**PROBLEM STATEMENT:**
Please copy, exactly and with no pictures, only the lines from the one containing "You are a GUI" through the last line of the records.

Saved data entries:

=== Section Start ===

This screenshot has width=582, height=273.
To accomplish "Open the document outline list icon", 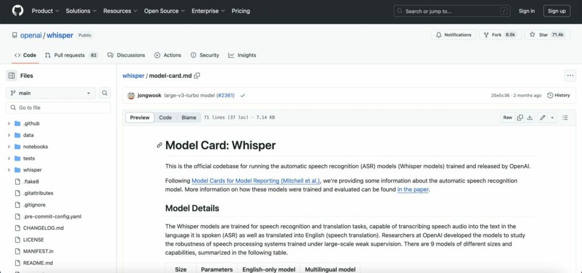I will (x=565, y=117).
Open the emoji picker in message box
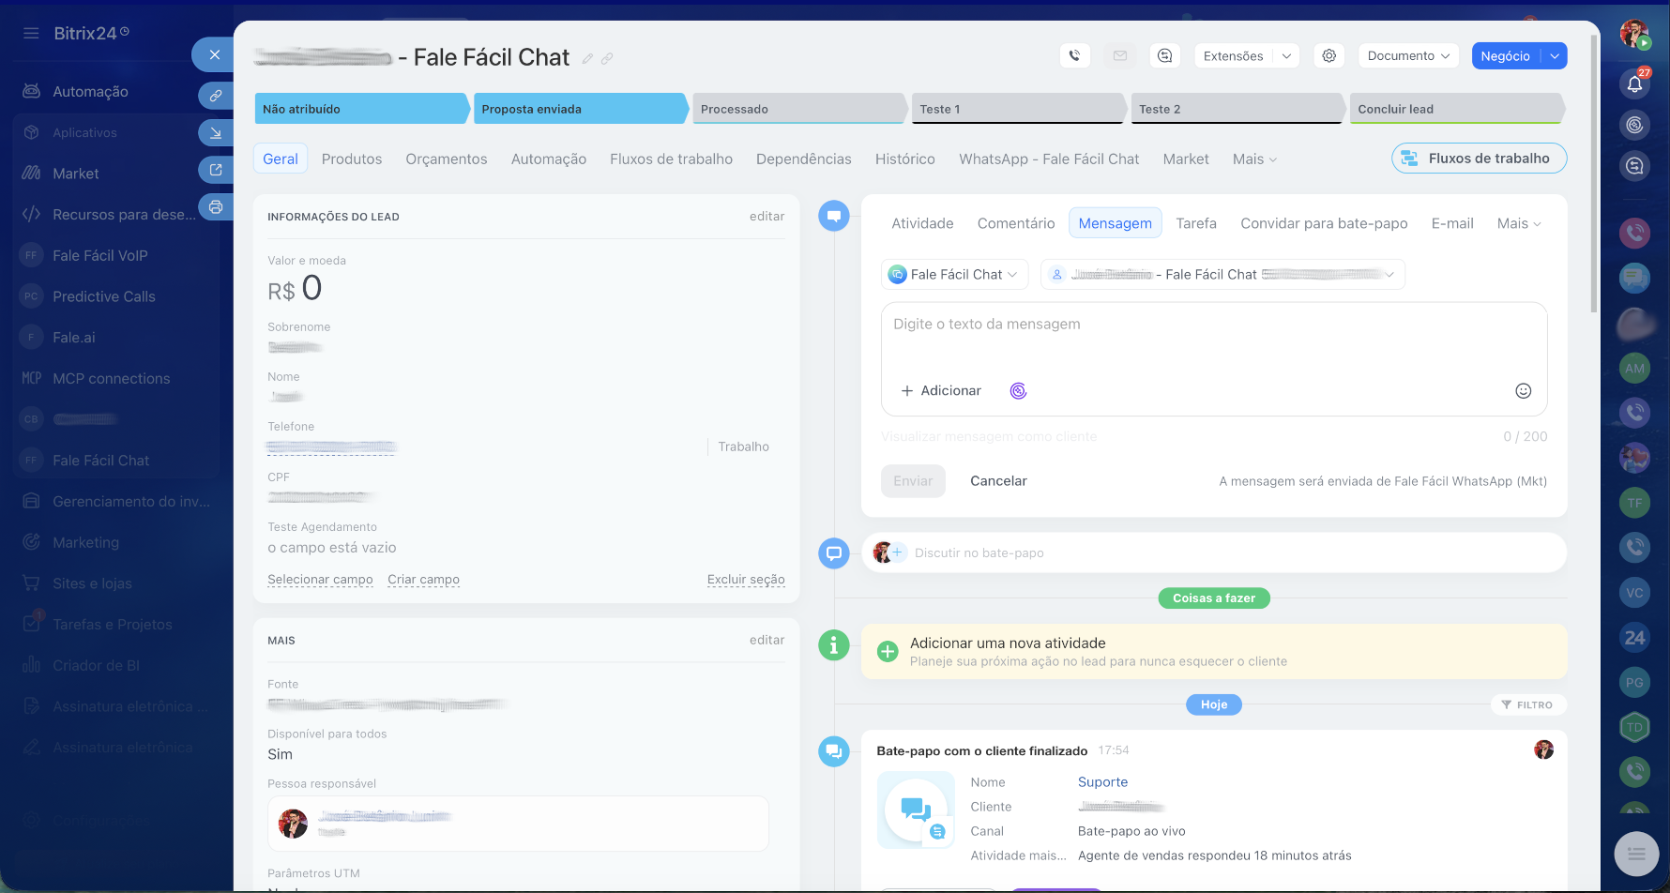 click(x=1523, y=391)
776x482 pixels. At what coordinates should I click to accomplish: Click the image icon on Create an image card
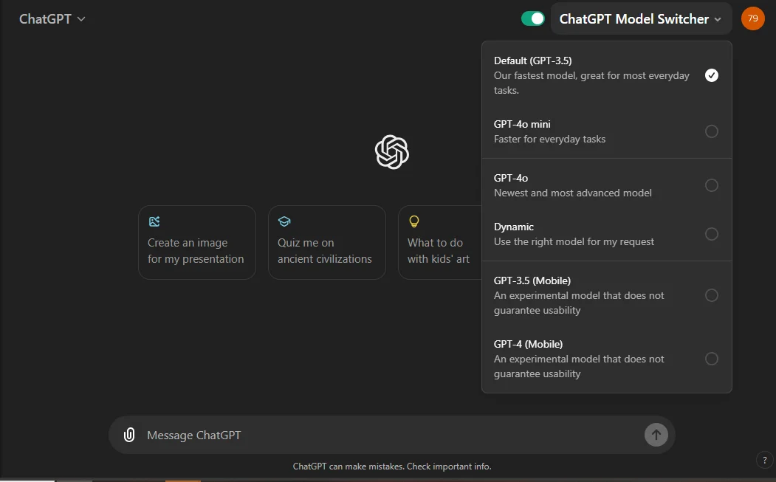click(154, 221)
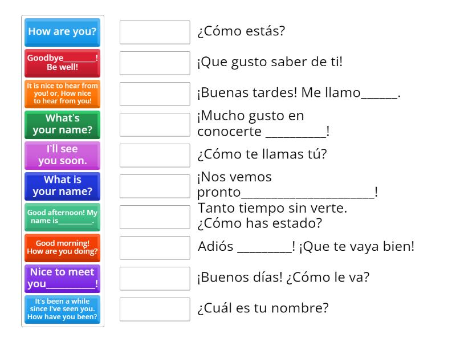Select the 'Good morning! How are you doing?' card
This screenshot has height=342, width=456.
pyautogui.click(x=63, y=247)
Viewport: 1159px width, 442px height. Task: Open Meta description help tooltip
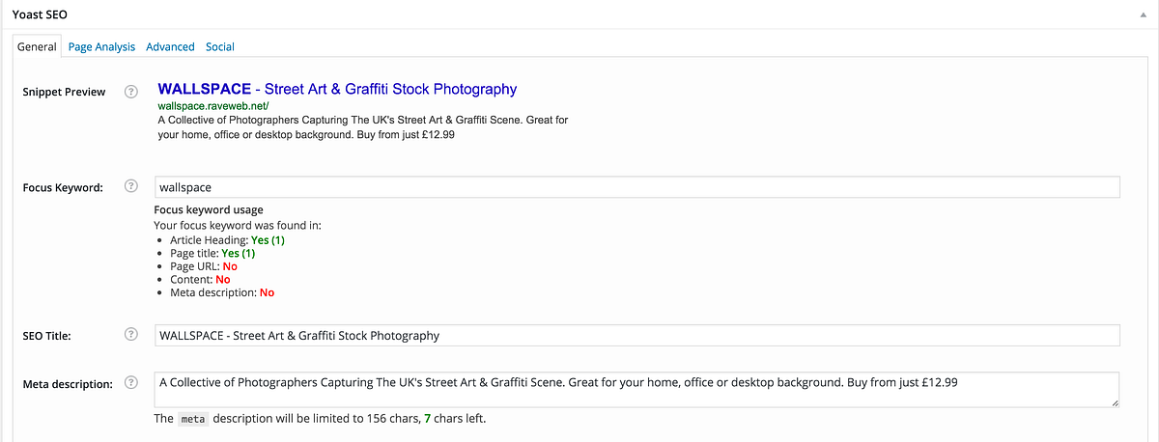coord(131,383)
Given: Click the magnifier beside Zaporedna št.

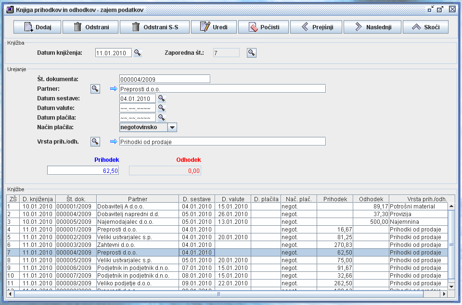Looking at the screenshot, I should [251, 53].
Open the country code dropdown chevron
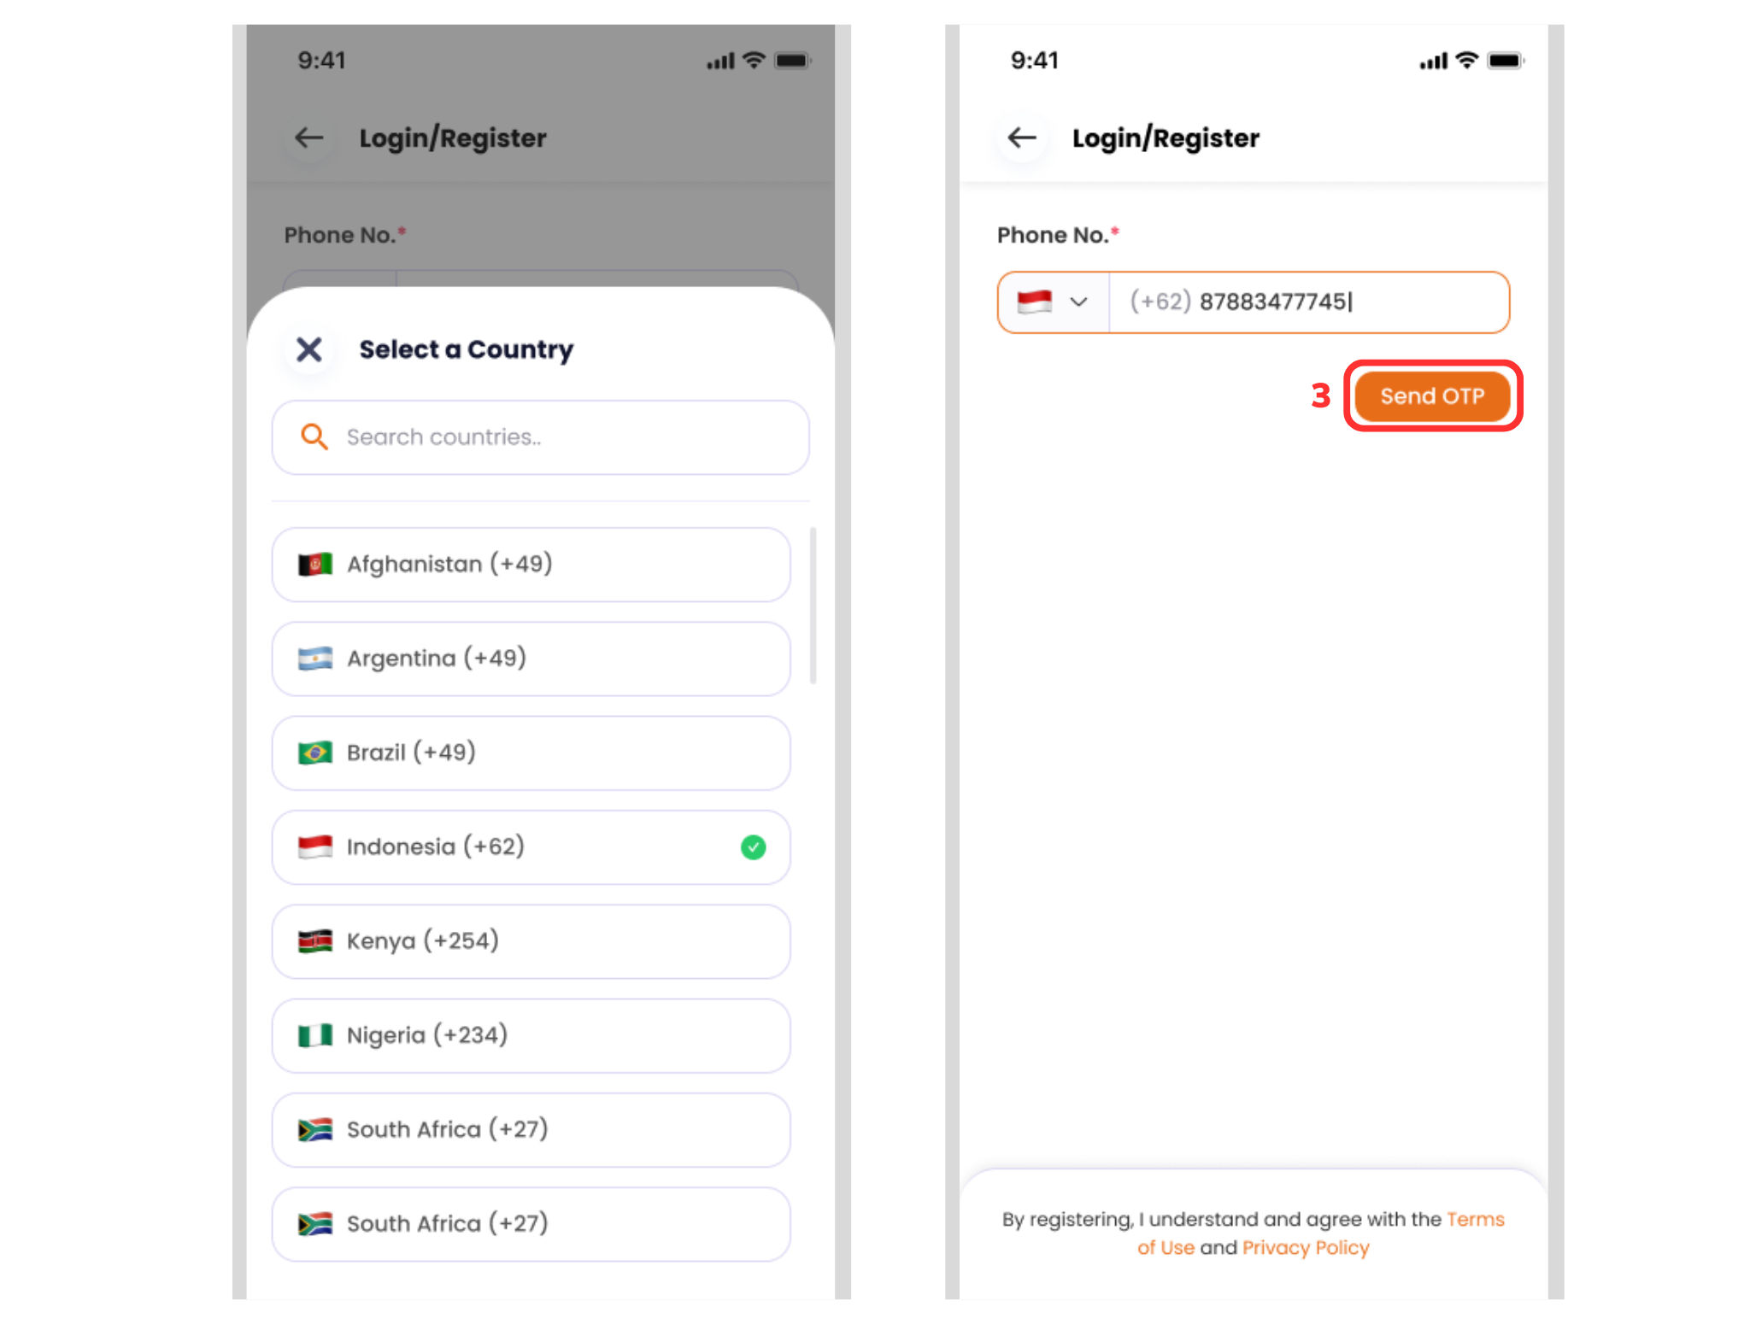The height and width of the screenshot is (1324, 1750). pyautogui.click(x=1078, y=302)
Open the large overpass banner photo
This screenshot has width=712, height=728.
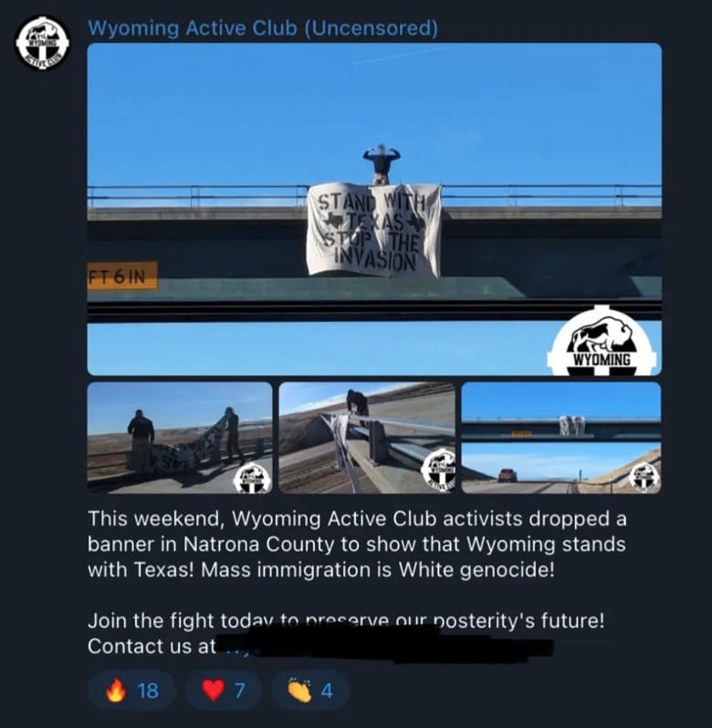tap(374, 209)
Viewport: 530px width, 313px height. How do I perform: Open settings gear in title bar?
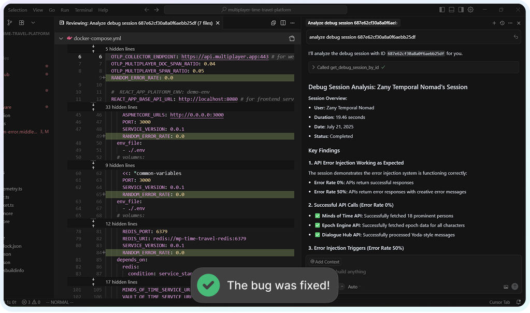[x=470, y=10]
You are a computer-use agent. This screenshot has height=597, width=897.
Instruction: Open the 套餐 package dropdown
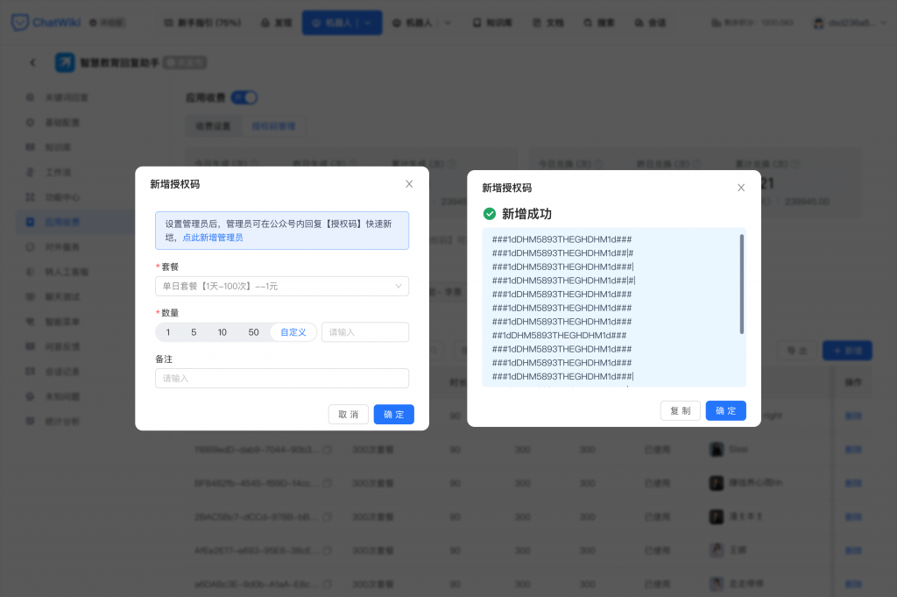tap(282, 286)

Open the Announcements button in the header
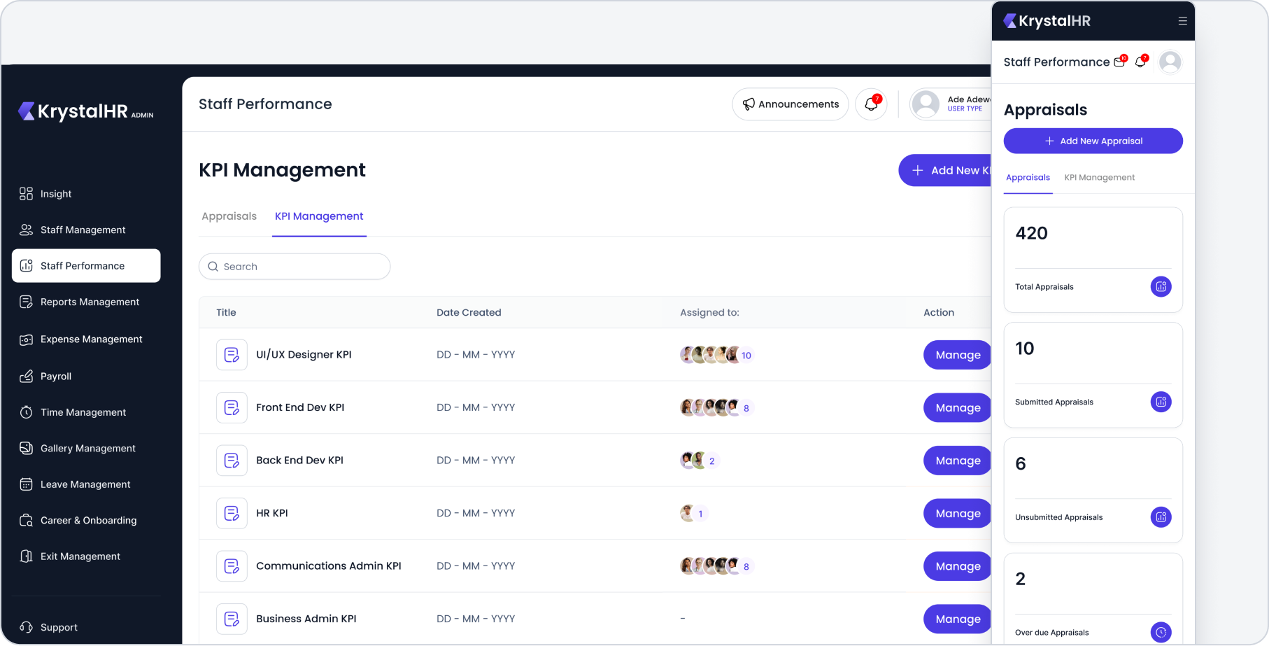point(790,104)
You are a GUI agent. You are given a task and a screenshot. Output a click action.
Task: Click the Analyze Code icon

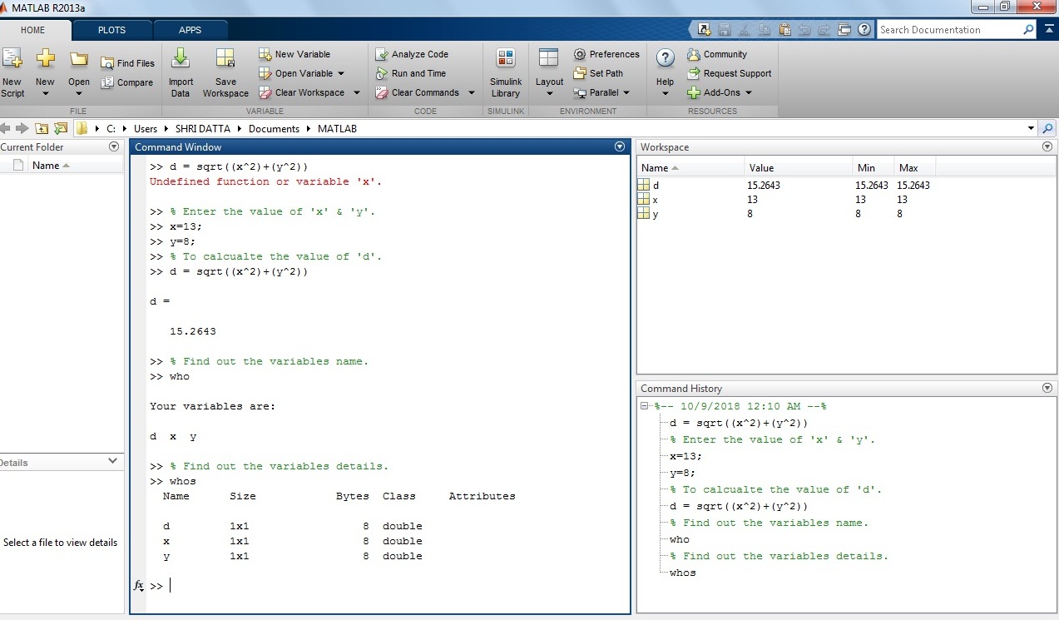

=== Section End ===

**FINAL ANSWER:**
You are a GUI agent. You are given a task and a screenshot. Output a click action.
Task: Click the Analyze Code icon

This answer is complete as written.